(Saved data entries)
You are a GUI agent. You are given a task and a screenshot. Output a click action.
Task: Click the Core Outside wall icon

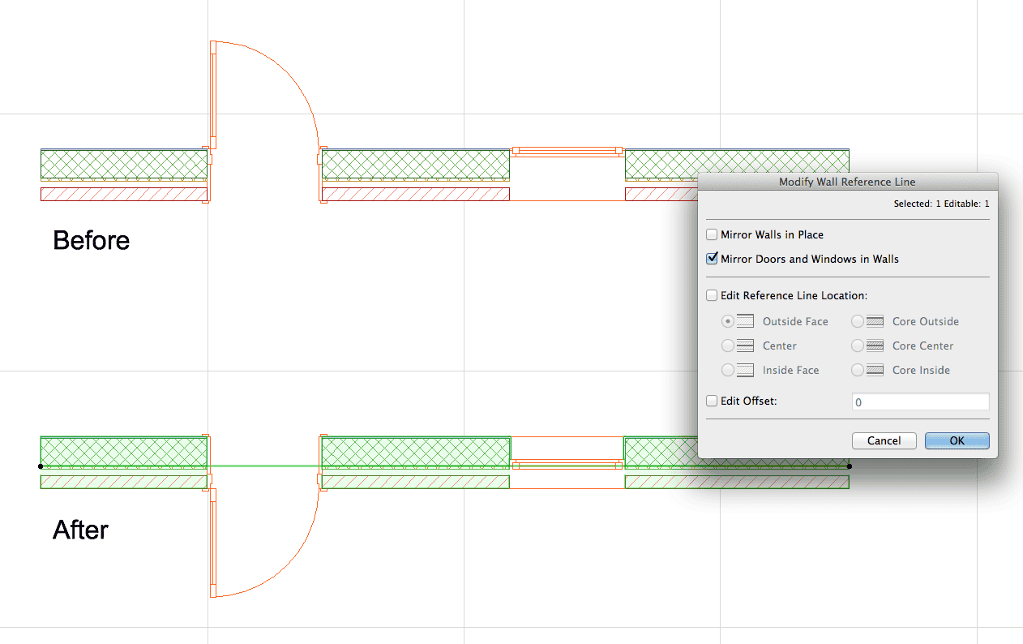coord(875,321)
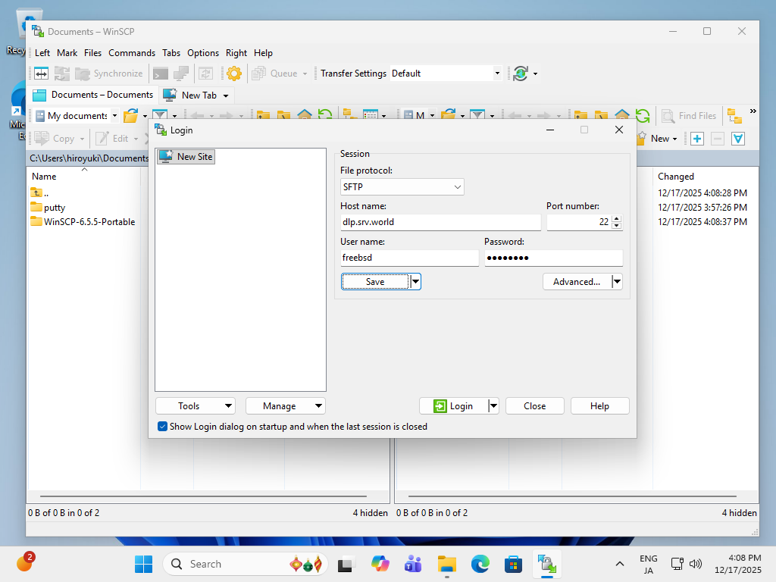Viewport: 776px width, 582px height.
Task: Select the New Site entry in site list
Action: [186, 157]
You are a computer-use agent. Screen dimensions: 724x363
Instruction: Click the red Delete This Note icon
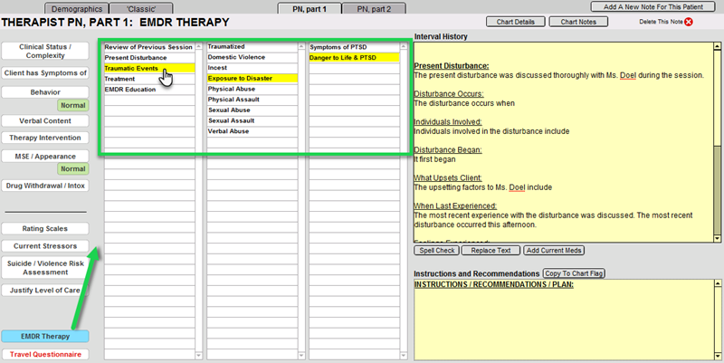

### WORK ORDER:
Write out all the entries exactly, except for the pictures.

### THE COMPLETED TASK:
You are a GUI agent. You are given a task and a screenshot. Output a click action.
Task: Click the Core Outside wall icon

coord(875,321)
Viewport: 776px width, 582px height.
Task: Select the New Site entry in site list
Action: [186, 157]
You are a computer-use agent. Screen dimensions: 724x363
Instruction: Click the red Delete This Note icon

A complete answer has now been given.